В одних случаях, стремясь вылечить человека, врачи, как сказано выше, подчас борются с самим человеком. Депрессию можно травить таблетками, пока пациент не умрет или «не подсядет на колеса».

В других случаях врачи в угоду нам принимаются лечить симптомы, не добираясь до самой болезни. Особенно грешат этим фармацевты, усиленно рекламирующие таблетки и микстуры, которые «подавляют кашель», «сбивают жар», «избавляют от насморка». С таким же успехом можно уверять, что зонт, поднятый над головой, «избавляет от дождя». Ваша голова действительно останется сухой, но ноги‑то по–прежнему будут шагать по лужам.

Жар, кашель, насморк – все это симптомы сражения, происходящего в организме больного. И если звуки сечи вам тягостны, вы можете вооружить союзное вам войско картонными мечами – принять новомодную таблетку. Все признаки распри исчезнут, но армия‑то будет разбита, а болезнь победит!

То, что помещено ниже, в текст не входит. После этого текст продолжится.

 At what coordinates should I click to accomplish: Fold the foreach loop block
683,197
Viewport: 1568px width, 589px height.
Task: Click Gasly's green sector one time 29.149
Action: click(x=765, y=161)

Температура – это тот же меч, которым воспользовался ваш организм. Температура повышается потому, что многие бактерии и вирусы плохо переносят даже небольшой ее рост. Пока в вашем организме держится жар, враги, проникшие в него, гибнут толпами. Приняв какое‑то средство, понижающее жар, вы поможете им, дадите им передышку, а потом, лежа на больничной койке, будете удивляться, почему у вас такой плохой иммунитет.

Кстати, американский биолог Мэтью Дж. Клагер наблюдал, что даже холоднокровные ящерицы, подхватив какую‑то инфекцию, лечат себя жаром. Они выбирают местечко потеплее и подолгу сидят там, пока микробы, напавшие на них, поджариваются, как в аду.

Возвращаясь в наш, человеческий, мир, добавим, что известны случаи спонтанной ремиссии больных раком, происходившей после того, как они перенесли серьезное инфекционное заболевание и долгое время лежали в горячке.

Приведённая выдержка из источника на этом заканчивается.